• [Extract provided]
□ □ □ □

In an earlier post, I had written about the opposed ex parte hearing and whether it was a contradiction in terms to have the opposing party present at an ex parte hearing.
As a continuation of my earlier article, I now want to deal with a particular type of ex parte hearing. This is an application for leave for committal. In summary, while leave for committal is expressed that it must be ex parte, the Court does have discretion in allowing the alleged contemnor’s Counsel to still appear at the leave hearing. Further, since it is ex parte, there are tactical considerations on the requirement to make full and frank disclosure.
Leave for Committal
In an application for leave for committal, Order 52 rule 3(2) of the Rules of Court 2012 provides that such an application “must be made ex parte to the Court.” Nonetheless, in the High Court case of Dato’ Oon Ah Baa & Ors v Eagle & Pagoda Brand Teck Aun Medical Factory Sdn Bhd & Ors  7 CLJ 81, VT Singham J allowed the defendants’ Counsel to address the Court at the ex parte leave stage.
The Court was of the view that although the application for leave was made ex parte, there was nothing irregular for the defendants’ counsel to be present in court where the defendants had become aware of the application and if necessary, to assist the Court if called upon even in an ex parte application. The ex parte application was not converted into an inter partes hearing when the defendants’ counsel was granted permission to address the Court. This was essentially an opposed ex parte hearing.
In this case, the defendants’ had also filed an affidavit to oppose the ex parte leave application. The Court noted that there was no direction by the court nor was there any permission obtained to file such an affidavit to oppose the leave application. The Court was of the view that if the alleged contemnor is allowed to reply or contest the application (presumably, through the filing of affidavits in reply), it would open the floodgates and defeat the whole exercise of an ex parte application.
Practical and Tactical Considerations
I do observe that in some cases, once the alleged contemnor is aware of the leave application, the alleged contemnor’s solicitors may still file the affidavit in reply to attempt to oppose the leave application on the merits. This is a tactical option to consider since the affidavit may then already be read by the Judge before the Judge decides on whether or not to admit that affidavit for the purposes of the leave application.
I have also been in the situation where I have become aware of the pending ex parte leave and I insist on wanting to be present. In this day and age of e-filing in the Courts system, one can easily conduct a file search to pre-empt any committal application and to have sight of the filed Court papers. I would normally then put the applicant’s solicitors on notice that I insist to be present at the ex parte hearing and that I will be requesting the Court to treat it as an opposed ex parte hearing.
To prepare for the possibility where I am not allowed to submit or oppose the leave hearing, I may also set out, briefly, my main arguments in that letter to the applicant’s solicitors as to why there is no prima facie case for committal. I then insist that my letter be disclosed to the Court at the ex parte hearing and that I reserve my rights to set aside any ex parte leave Order on the grounds of failure to make full and frank disclosure.

□ □ □ □

• [Extracted information]

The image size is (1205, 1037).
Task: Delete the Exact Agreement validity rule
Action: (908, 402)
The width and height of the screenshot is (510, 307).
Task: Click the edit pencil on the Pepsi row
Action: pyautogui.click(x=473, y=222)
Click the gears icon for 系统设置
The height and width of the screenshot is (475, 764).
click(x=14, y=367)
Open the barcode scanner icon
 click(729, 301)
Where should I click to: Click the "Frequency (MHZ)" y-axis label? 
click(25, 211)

□ □ □ □

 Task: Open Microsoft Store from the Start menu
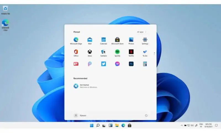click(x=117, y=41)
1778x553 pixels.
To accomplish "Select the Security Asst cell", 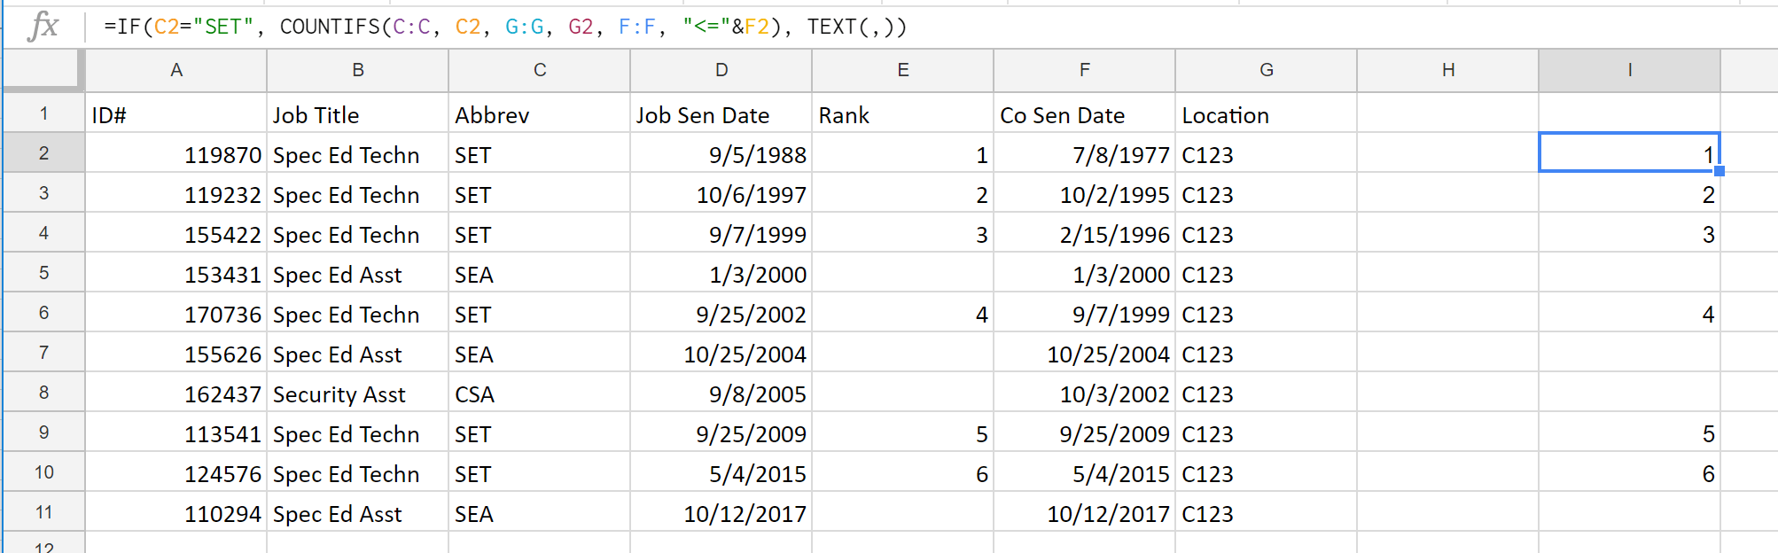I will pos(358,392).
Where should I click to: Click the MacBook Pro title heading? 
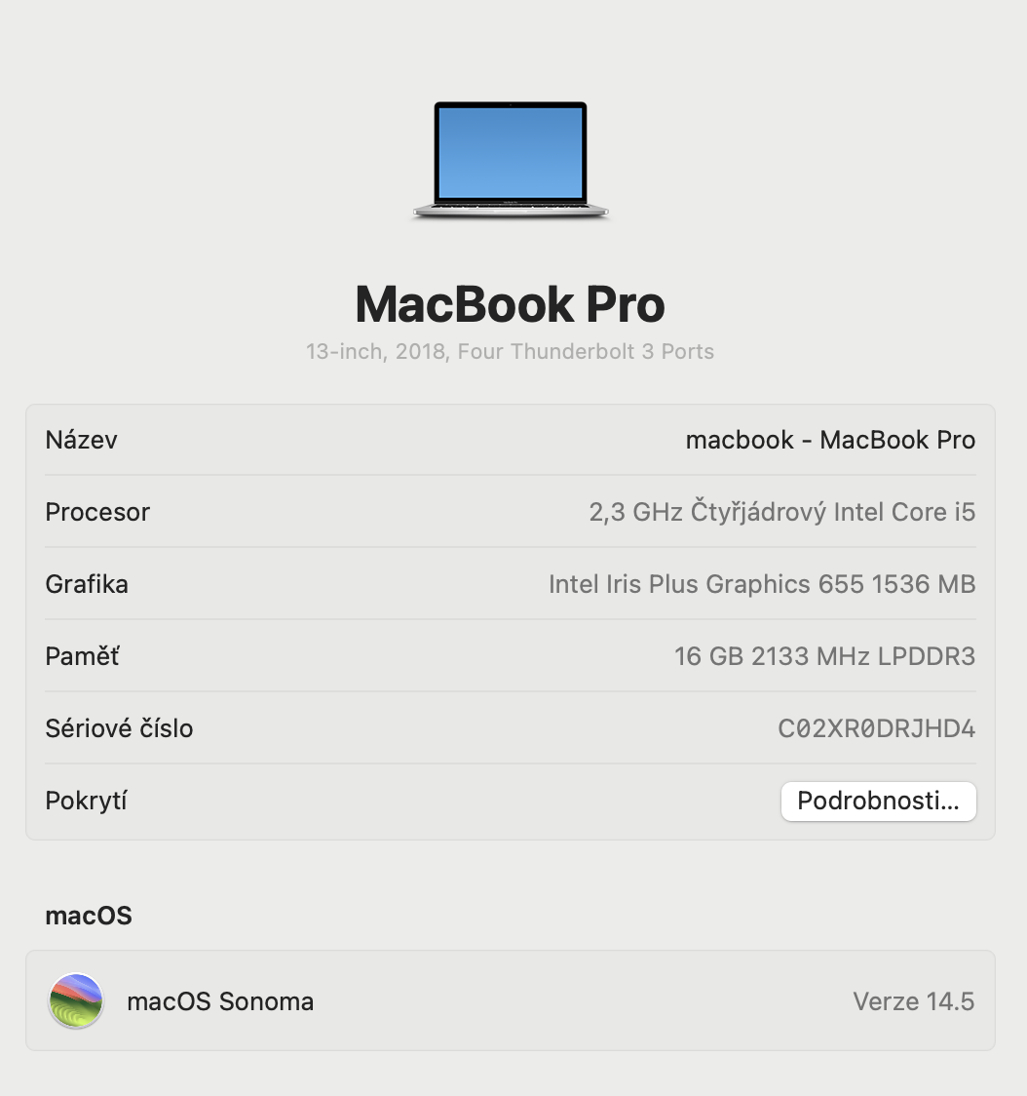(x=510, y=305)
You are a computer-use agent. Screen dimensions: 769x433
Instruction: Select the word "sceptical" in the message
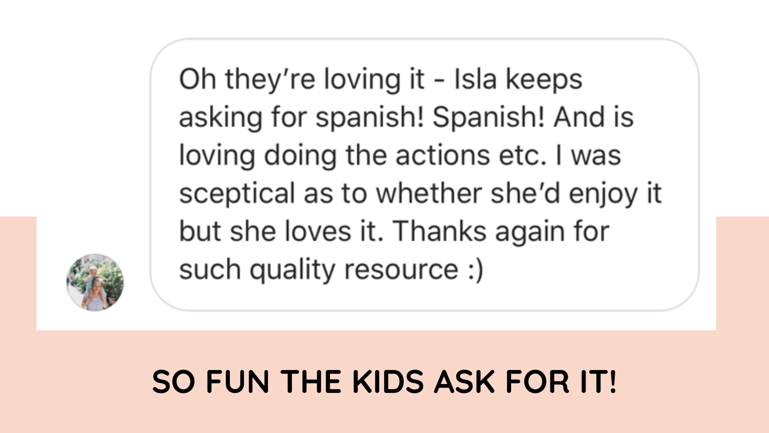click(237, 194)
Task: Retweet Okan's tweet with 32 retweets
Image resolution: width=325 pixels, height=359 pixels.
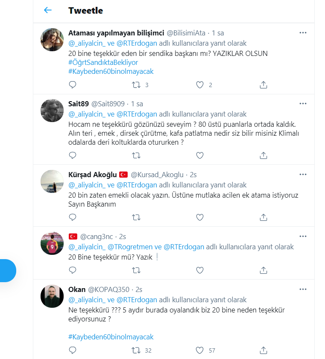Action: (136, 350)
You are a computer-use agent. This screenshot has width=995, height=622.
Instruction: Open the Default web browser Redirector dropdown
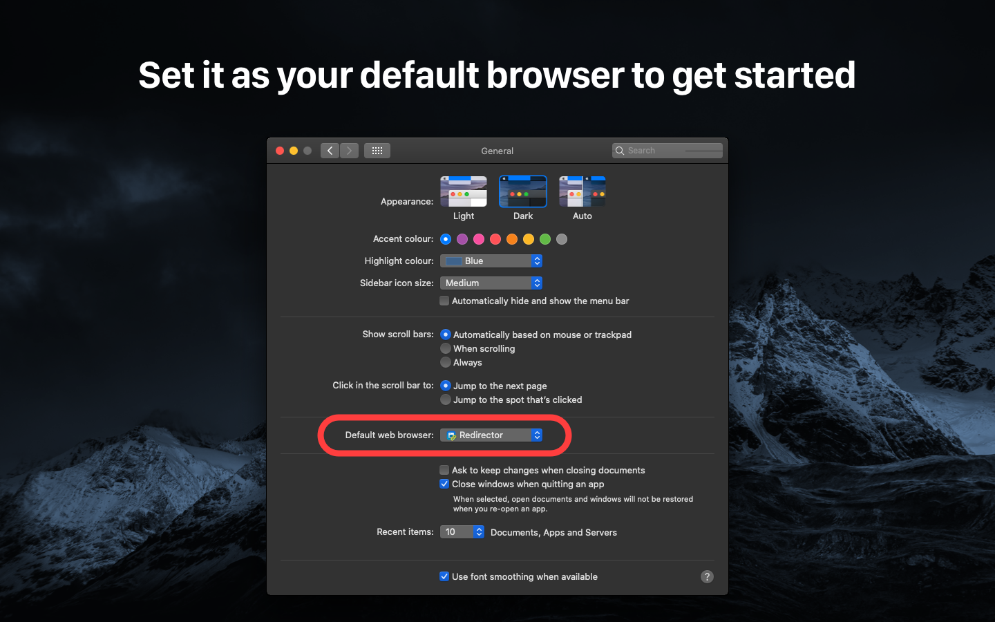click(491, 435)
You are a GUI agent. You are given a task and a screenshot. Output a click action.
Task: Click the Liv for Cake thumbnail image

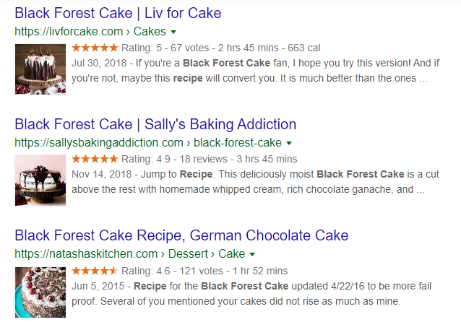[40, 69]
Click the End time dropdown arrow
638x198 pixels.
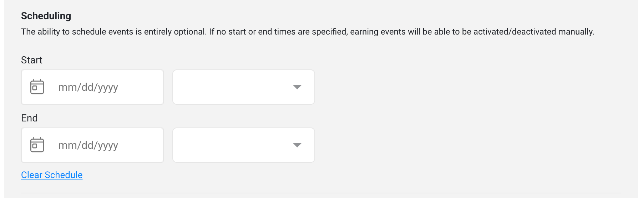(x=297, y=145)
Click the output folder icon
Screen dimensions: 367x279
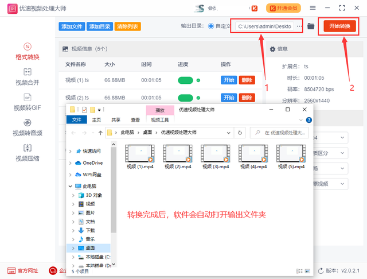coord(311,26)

□ □ □ □

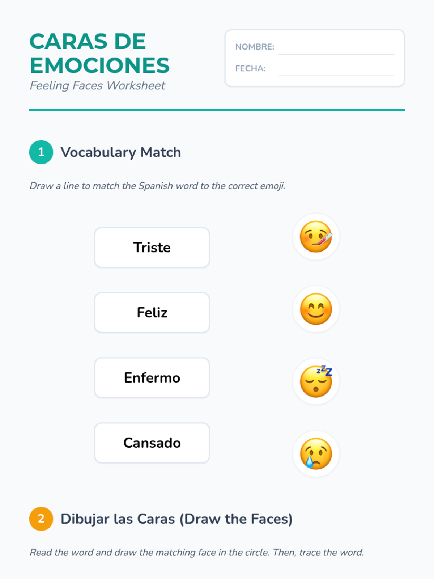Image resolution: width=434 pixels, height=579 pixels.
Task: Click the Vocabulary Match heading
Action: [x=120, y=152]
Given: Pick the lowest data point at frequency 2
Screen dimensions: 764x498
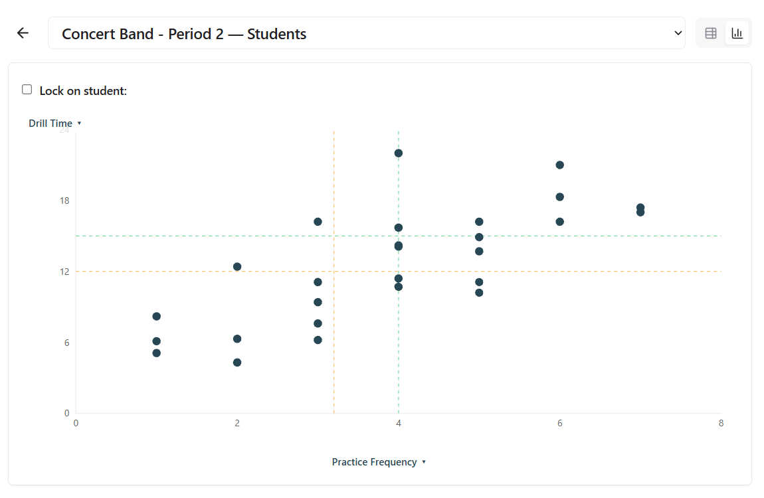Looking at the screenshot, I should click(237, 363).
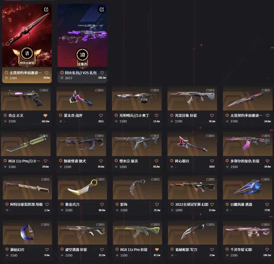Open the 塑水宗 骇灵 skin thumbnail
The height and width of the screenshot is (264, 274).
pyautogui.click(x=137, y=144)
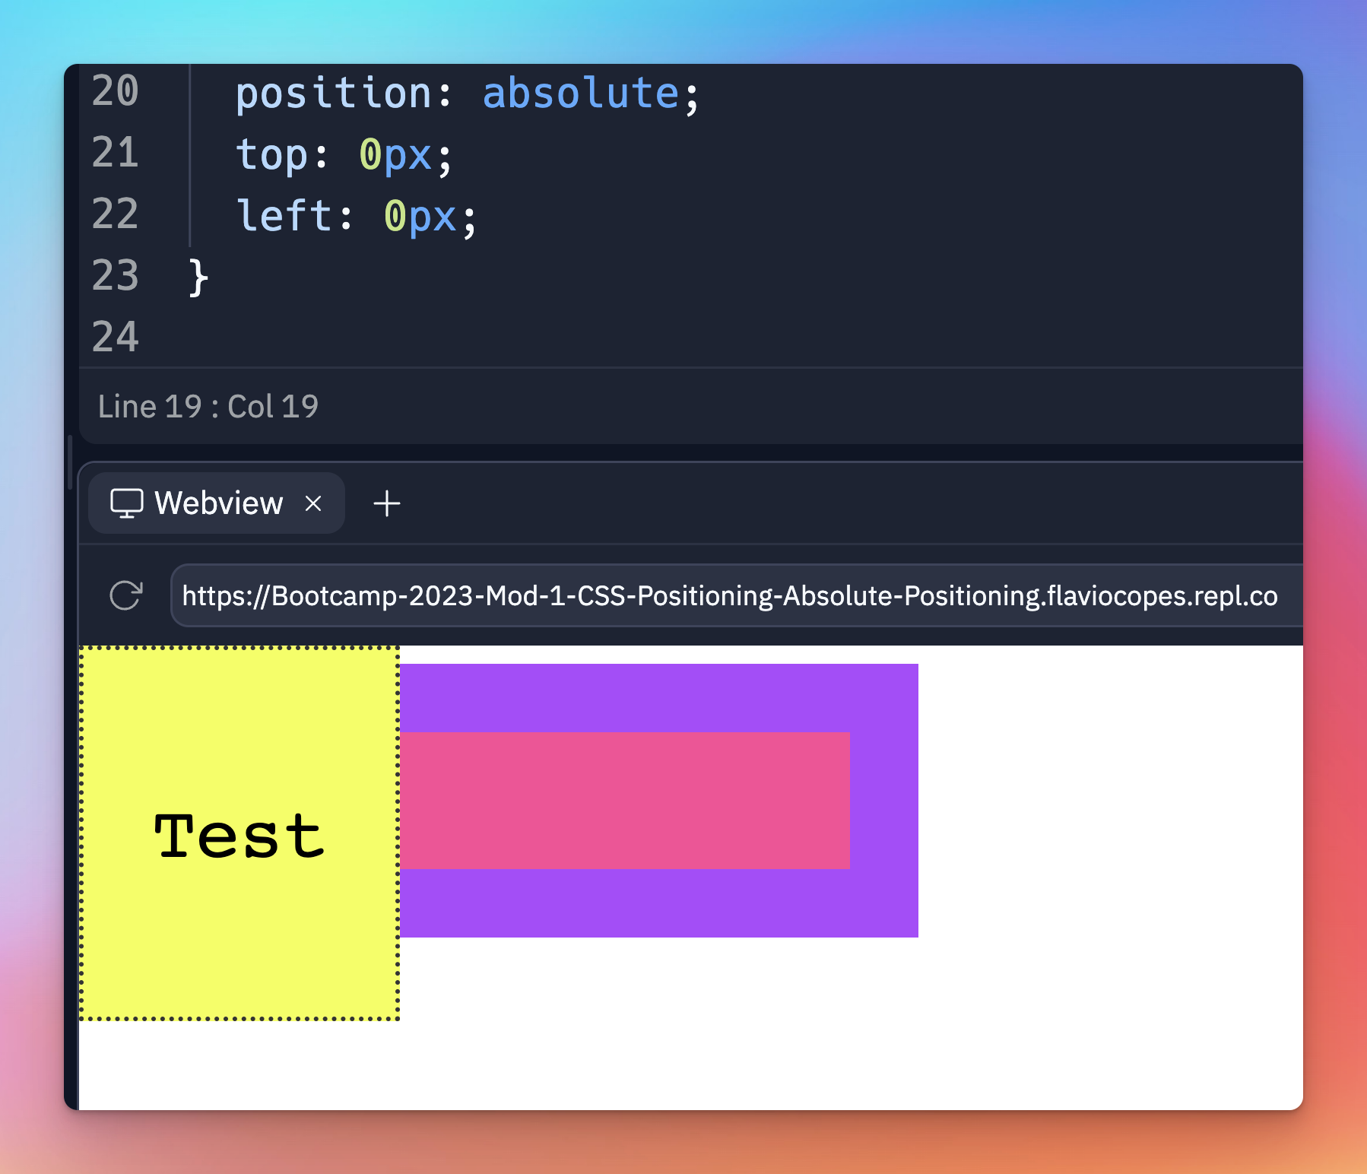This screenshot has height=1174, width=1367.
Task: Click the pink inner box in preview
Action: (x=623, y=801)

□ □ □ □

Transcribe, word for word, the part of the article on leave for committal between "I have also" and "as an opposed ex parte hearing.", inclusive.

• [Result]
I have also been in the situation where I have become aware of the pending ex parte leave and I insist on wanting to be present. In this day and age of e-filing in the Courts system, one can easily conduct a file search to pre-empt any committal application and to have sight of the filed Court papers. I would normally then put the applicant’s solicitors on notice that I insist to be present at the ex parte hearing and that I will be requesting the Court to treat it as an opposed ex parte hearing.